'''

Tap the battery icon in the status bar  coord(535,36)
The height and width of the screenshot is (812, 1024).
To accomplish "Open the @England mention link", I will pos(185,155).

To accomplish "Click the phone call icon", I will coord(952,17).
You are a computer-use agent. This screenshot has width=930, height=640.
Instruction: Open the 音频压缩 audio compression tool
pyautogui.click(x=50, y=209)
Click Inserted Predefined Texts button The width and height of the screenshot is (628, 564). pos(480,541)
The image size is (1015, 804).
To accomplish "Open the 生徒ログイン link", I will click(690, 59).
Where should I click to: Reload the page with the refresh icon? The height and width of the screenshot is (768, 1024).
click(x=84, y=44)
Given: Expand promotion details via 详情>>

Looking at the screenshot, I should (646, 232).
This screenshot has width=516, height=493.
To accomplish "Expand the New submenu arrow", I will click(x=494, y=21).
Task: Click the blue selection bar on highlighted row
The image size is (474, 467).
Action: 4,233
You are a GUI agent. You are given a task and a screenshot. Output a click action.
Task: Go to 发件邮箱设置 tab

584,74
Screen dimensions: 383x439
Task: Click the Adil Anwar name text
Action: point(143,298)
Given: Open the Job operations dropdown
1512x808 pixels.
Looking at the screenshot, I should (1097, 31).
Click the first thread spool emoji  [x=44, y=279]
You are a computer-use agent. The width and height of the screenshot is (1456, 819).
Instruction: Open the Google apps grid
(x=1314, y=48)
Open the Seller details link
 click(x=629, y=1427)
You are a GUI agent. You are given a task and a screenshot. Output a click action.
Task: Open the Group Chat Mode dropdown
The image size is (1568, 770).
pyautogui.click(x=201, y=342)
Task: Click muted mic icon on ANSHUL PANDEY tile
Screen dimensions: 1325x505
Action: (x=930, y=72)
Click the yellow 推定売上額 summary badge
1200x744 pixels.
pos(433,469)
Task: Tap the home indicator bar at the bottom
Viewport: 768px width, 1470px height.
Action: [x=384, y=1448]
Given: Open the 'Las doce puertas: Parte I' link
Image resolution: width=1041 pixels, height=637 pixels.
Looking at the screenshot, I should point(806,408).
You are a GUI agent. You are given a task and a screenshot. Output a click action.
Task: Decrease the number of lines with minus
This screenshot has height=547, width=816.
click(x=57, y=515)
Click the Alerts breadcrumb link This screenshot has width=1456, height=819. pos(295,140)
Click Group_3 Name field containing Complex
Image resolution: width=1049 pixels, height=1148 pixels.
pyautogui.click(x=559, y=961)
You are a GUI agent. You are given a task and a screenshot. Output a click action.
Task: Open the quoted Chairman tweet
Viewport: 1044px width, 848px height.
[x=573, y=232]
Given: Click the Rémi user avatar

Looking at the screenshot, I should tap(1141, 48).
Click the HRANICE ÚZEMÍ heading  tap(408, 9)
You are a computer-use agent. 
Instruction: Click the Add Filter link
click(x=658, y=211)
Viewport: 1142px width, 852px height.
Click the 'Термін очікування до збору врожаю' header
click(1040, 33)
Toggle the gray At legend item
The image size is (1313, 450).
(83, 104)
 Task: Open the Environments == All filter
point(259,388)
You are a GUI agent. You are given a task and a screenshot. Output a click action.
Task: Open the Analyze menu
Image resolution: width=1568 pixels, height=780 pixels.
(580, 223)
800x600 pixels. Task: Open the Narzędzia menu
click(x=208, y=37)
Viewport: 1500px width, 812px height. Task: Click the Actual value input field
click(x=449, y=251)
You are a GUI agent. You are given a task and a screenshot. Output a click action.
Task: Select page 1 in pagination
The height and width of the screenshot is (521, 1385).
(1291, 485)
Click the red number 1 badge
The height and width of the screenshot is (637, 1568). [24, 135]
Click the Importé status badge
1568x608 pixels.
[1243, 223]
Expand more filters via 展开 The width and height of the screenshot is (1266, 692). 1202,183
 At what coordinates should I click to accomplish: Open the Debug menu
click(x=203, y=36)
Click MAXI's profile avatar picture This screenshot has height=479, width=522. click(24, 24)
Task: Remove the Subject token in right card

'''

**УСЛОВИЕ ЗАДАЧИ:** Выведите все записи дословно, не меняя в них ни одного знака.

**ОТВЕТ НА ЗАДАЧУ:**
Tap the battery icon in the status bar  coord(535,36)
The height and width of the screenshot is (812, 1024).
To accomplish "Open the @England mention link", I will pos(185,155).

To accomplish "Click the phone call icon", I will coord(952,17).
You are a computer-use agent. This screenshot has width=930, height=640.
Instruction: Open the 音频压缩 audio compression tool
pyautogui.click(x=50, y=209)
Click Inserted Predefined Texts button The width and height of the screenshot is (628, 564). pos(480,541)
The image size is (1015, 804).
To accomplish "Open the 生徒ログイン link", I will click(690, 59).
Where should I click to: Reload the page with the refresh icon? The height and width of the screenshot is (768, 1024).
click(x=84, y=44)
Given: Expand promotion details via 详情>>

Looking at the screenshot, I should (646, 232).
This screenshot has width=516, height=493.
To accomplish "Expand the New submenu arrow", I will click(x=494, y=21).
Task: Click the blue selection bar on highlighted row
The image size is (474, 467).
Action: 4,233
You are a GUI agent. You are given a task and a screenshot. Output a click action.
Task: Go to 发件邮箱设置 tab

584,74
Screen dimensions: 383x439
Task: Click the Adil Anwar name text
Action: point(143,298)
Given: Open the Job operations dropdown
1512x808 pixels.
Looking at the screenshot, I should (1097, 31).
Click the first thread spool emoji  [x=44, y=279]
You are a computer-use agent. The width and height of the screenshot is (1456, 819).
Instruction: Open the Google apps grid
(x=1314, y=48)
Open the Seller details link
 click(x=629, y=1427)
You are a GUI agent. You are given a task and a screenshot. Output a click action.
Task: Open the Group Chat Mode dropdown
The image size is (1568, 770).
pyautogui.click(x=201, y=342)
Task: Click muted mic icon on ANSHUL PANDEY tile
Screen dimensions: 1325x505
Action: (x=930, y=72)
Click the yellow 推定売上額 summary badge
1200x744 pixels.
pos(433,469)
Task: Tap the home indicator bar at the bottom
Viewport: 768px width, 1470px height.
Action: [x=384, y=1448]
Given: Open the 'Las doce puertas: Parte I' link
Image resolution: width=1041 pixels, height=637 pixels.
Looking at the screenshot, I should point(806,408).
You are a GUI agent. You are given a task and a screenshot. Output a click action.
Task: Decrease the number of lines with minus
This screenshot has height=547, width=816.
click(x=57, y=515)
Click the Alerts breadcrumb link This screenshot has width=1456, height=819. pos(295,140)
Click Group_3 Name field containing Complex
Image resolution: width=1049 pixels, height=1148 pixels.
pyautogui.click(x=559, y=961)
You are a GUI agent. You are given a task and a screenshot. Output a click action.
Task: Open the quoted Chairman tweet
Viewport: 1044px width, 848px height.
[x=573, y=232]
Given: Click the Rémi user avatar

Looking at the screenshot, I should tap(1141, 48).
Click the HRANICE ÚZEMÍ heading  tap(408, 9)
You are a computer-use agent. 
Instruction: Click the Add Filter link
click(x=658, y=211)
Viewport: 1142px width, 852px height.
Click the 'Термін очікування до збору врожаю' header
click(1040, 33)
Toggle the gray At legend item
The image size is (1313, 450).
(83, 104)
 Task: Open the Environments == All filter
point(259,388)
You are a GUI agent. You are given a task and a screenshot. Output a click action.
Task: Open the Analyze menu
Image resolution: width=1568 pixels, height=780 pixels.
(580, 223)
800x600 pixels. Task: Open the Narzędzia menu
click(x=208, y=37)
Viewport: 1500px width, 812px height. Task: Click the Actual value input field
click(x=449, y=251)
You are a GUI agent. You are given a task and a screenshot. Output a click action.
Task: Select page 1 in pagination
The height and width of the screenshot is (521, 1385).
(1291, 485)
Click the red number 1 badge
The height and width of the screenshot is (637, 1568). [24, 135]
Click the Importé status badge
1568x608 pixels.
[1243, 223]
Expand more filters via 展开 The width and height of the screenshot is (1266, 692). 1202,183
 At what coordinates should I click to accomplish: Open the Debug menu
click(x=203, y=36)
Click MAXI's profile avatar picture This screenshot has height=479, width=522. click(24, 24)
Task: Remove the Subject token in right card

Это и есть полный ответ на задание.